Au Centre de surveillance de l’immigration de Laval (CSI), la situation inquiète tout autant. Abdoul, libéré la semaine dernière, décrit une promiscuité empêchant la distanciation physique de mise. «Un sentiment de marginalisation s’installe parmi les détenus, qui sont avant tout des demandeurs d’asile», tient-il à rappeler.
Une quinzaine de personnes sont toujours détenues au CSI. Un gardien y a été testé positif, d’autres ont été placés en quarantaine, sans qu’aucune mesure particulière n’ait été prise. Pour Safa Chebbi, porte-parole de SSF, le manque de transparence de la part de l’Agence des services frontaliers du Canada, ajoute au sentiment d’urgence. Elle rapporte que d’importantes pressions ont dû être exercées pour obtenir des informations sur la situation au CSI.
Mesures insuffisantes
La LDL, l’AAADCQ et SSF dénoncent le manque de mesures prises par les services correctionnels. «On parle d’ailes de quarantaine, mais dans un contexte de surpopulation [dans les prisons provinciales], je ne sais pas comment c’est possible, questionne Lucie Lemonde.» À la prison de Bordeaux, on aurait réservé une aile aux détenus en quarantaine. Quel impact sur la population des autres secteurs, où on a dû rapatrier des détenus pour vider cette aile, se demande la parte-parole de la LDL?
La surpopulation ou la configuration des lieux compromettent le respect de la distanciation physique, selon des témoignages parvenus de plusieurs prisons, augmentant ainsi le risque de contamination et de crise sanitaire qui pourrait en découler.
Le 20 mars, le ministère de la Sécurité publique du Québec a mis un terme aux peines discontinues (détention de fin de semaine). Depuis le 26 mars, les nouveaux détenus sont placés en quarantaine 14 jours. Ce sont à ce jour les seules mesures prises par le service correctionnel provincial.
Le 31 mars, le ministre de la Sécurité publique du Canada, Bill Blair, a suggéré de considérer la libération de certains détenus comme moyen de désengorger les prisons.

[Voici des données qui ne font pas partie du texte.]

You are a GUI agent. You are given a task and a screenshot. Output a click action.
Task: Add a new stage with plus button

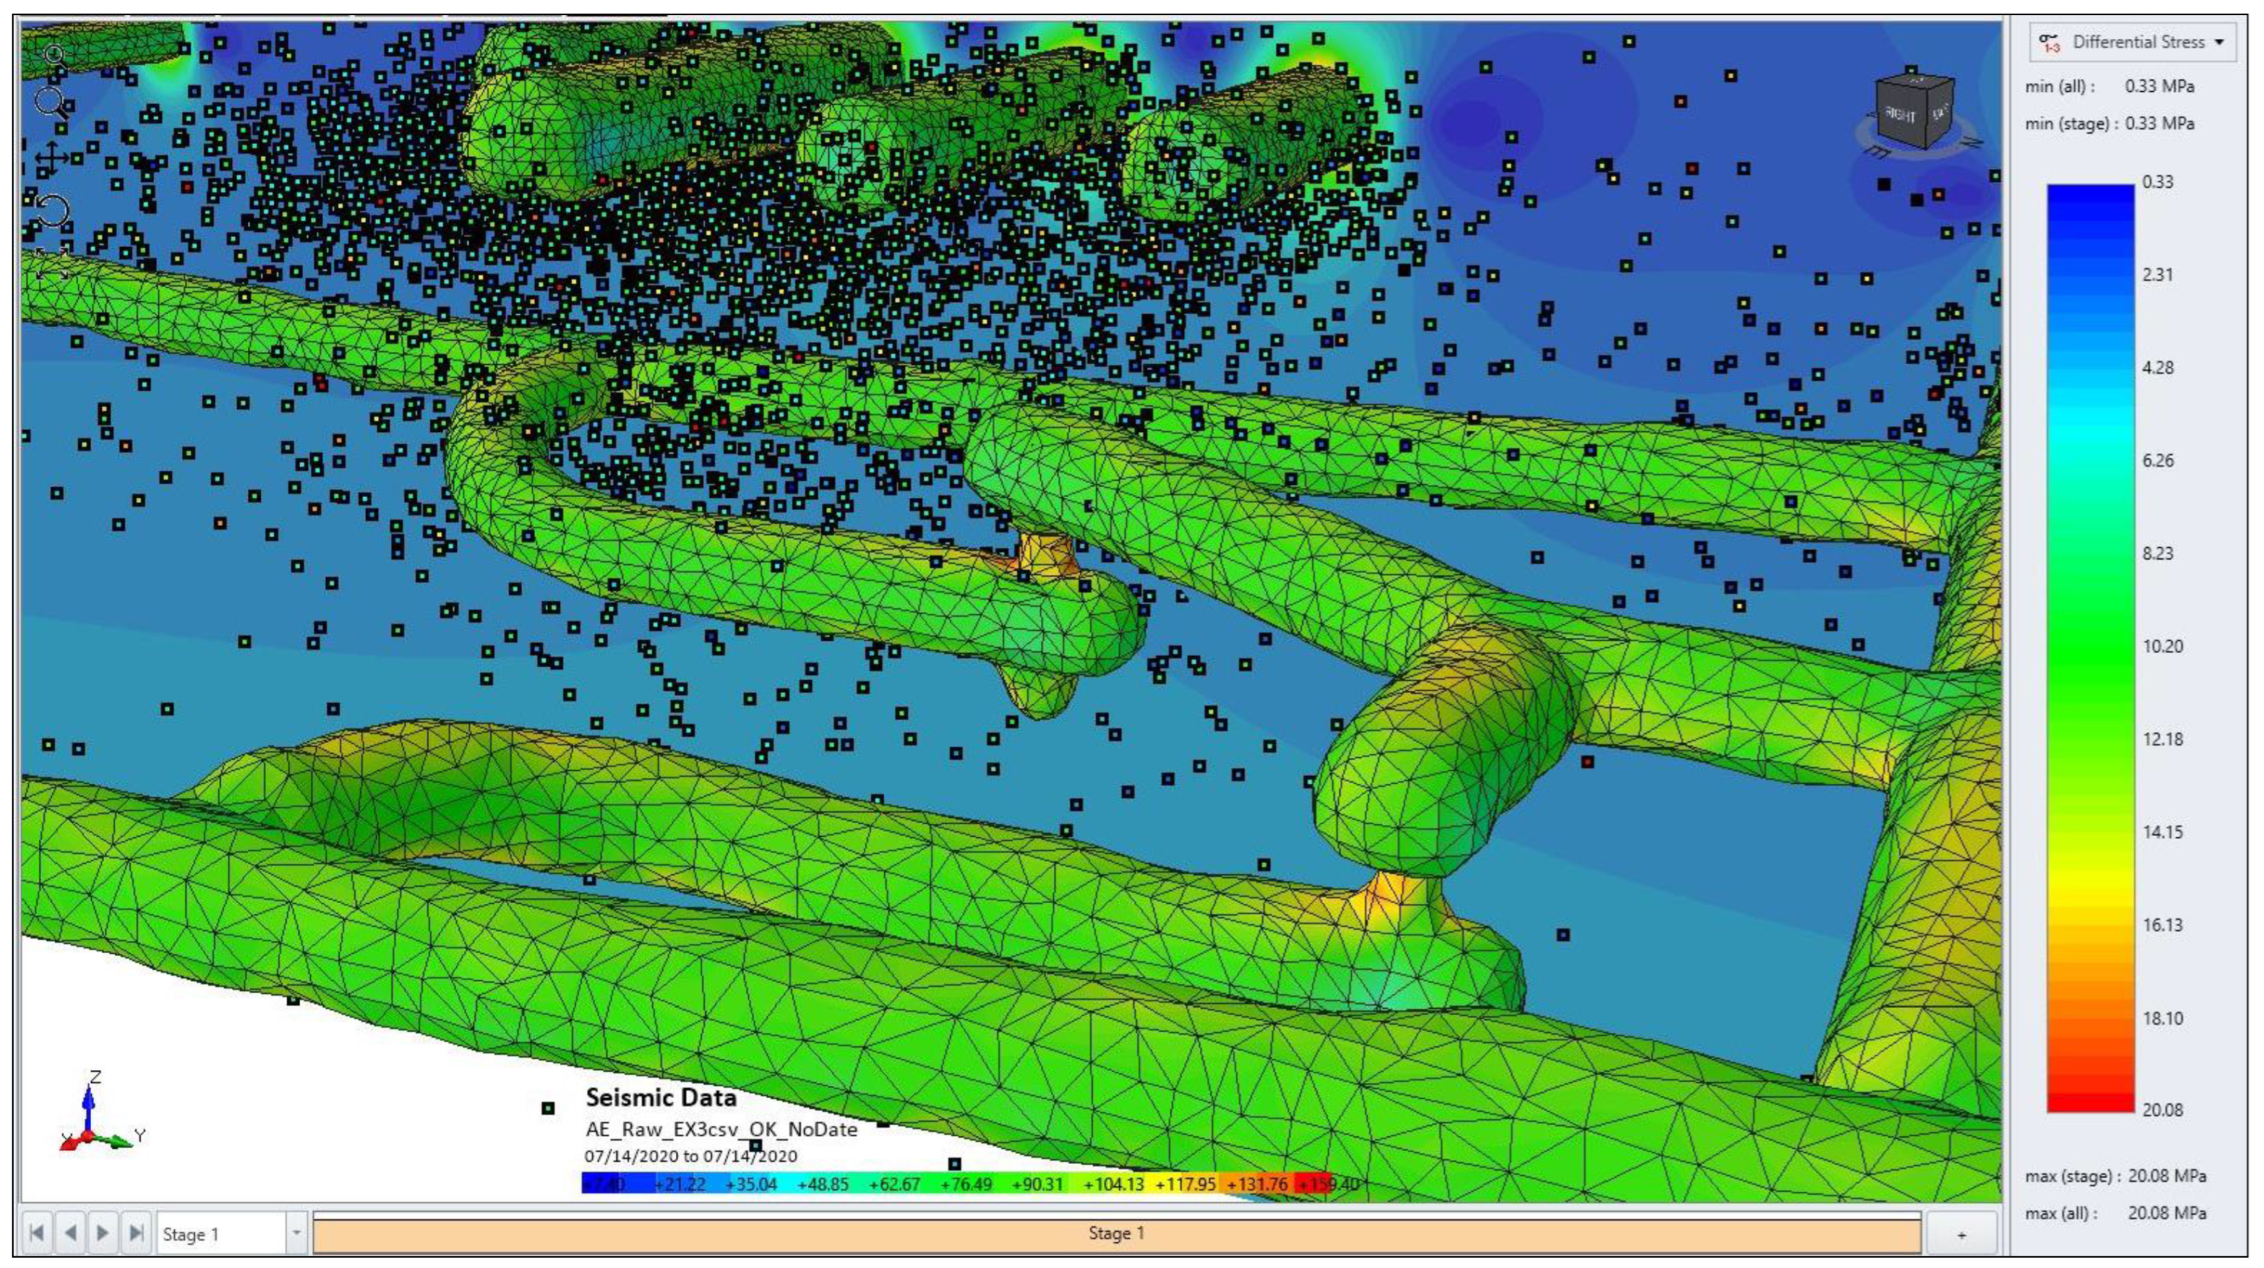click(1961, 1235)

Au moment de rédiger ce texte, aucune mesure concrète en ce sens n’est annoncée.
Libérer pour protéger?
Ailleurs au Canada et à l’étranger, on procède à des libérations anticipées pour réduire la population carcérale. Des dizaines de milliers de personnes ont été libérées à travers le monde.
«Il est vital que les gouvernements prennent en compte la situation des personnes détenues dans leur plan d’action de crise, de manière à protéger les détenus, le personnel, les visiteurs et bien entendu l’ensemble de la société», a déclaré La Haute-Commissaire des Nations Unies aux droits de l’homme, Michelle Bachelet, le 25 mars dernier. Dans un document d’orientation signé conjointement, l’OMS et le Haut-Commissariat des Nations Unies aux droits de l’homme estiment que réduire le nombre de détenus fait partie des mesures à considérer sérieusement pour limiter la propagation.
Une position décriée par le syndicat des agents correctionnels fédéraux, qui y voit un «mépris total pour la sécurité publique».
Acceptabilité sociale
«Cette crise sera peut-être l’occasion d’accélérer la révision de notre système de justice. Notamment en réfléchissant à incarcérer moins. Il faut travailler sur la notion d’acceptabilité sociale. Maintenir quelqu’un en prison coûte cher. La société dans son ensemble gagne à incarcérer moins, certains pays l’ont déjà compris et mis en œuvre», avance Ruth Gagnon, directrice de la Société Elizabeth Fry du Québec.
«Ça pose plus largement la question des alternatives à l’emprisonnement, croit David Henry, directeur de l’Association des services de réhabilitation sociale du Québec. Plus du tiers des sentences d’emprisonnement sont inférieures à un mois au provincial, la majorité des personnes détenues peuvent être suivies en communauté.» Une évaluation du risque au cas par cas pourrait permettre de libérer nombre de détenus, estime-t-il, émettant une réserve quant à une libération systématique.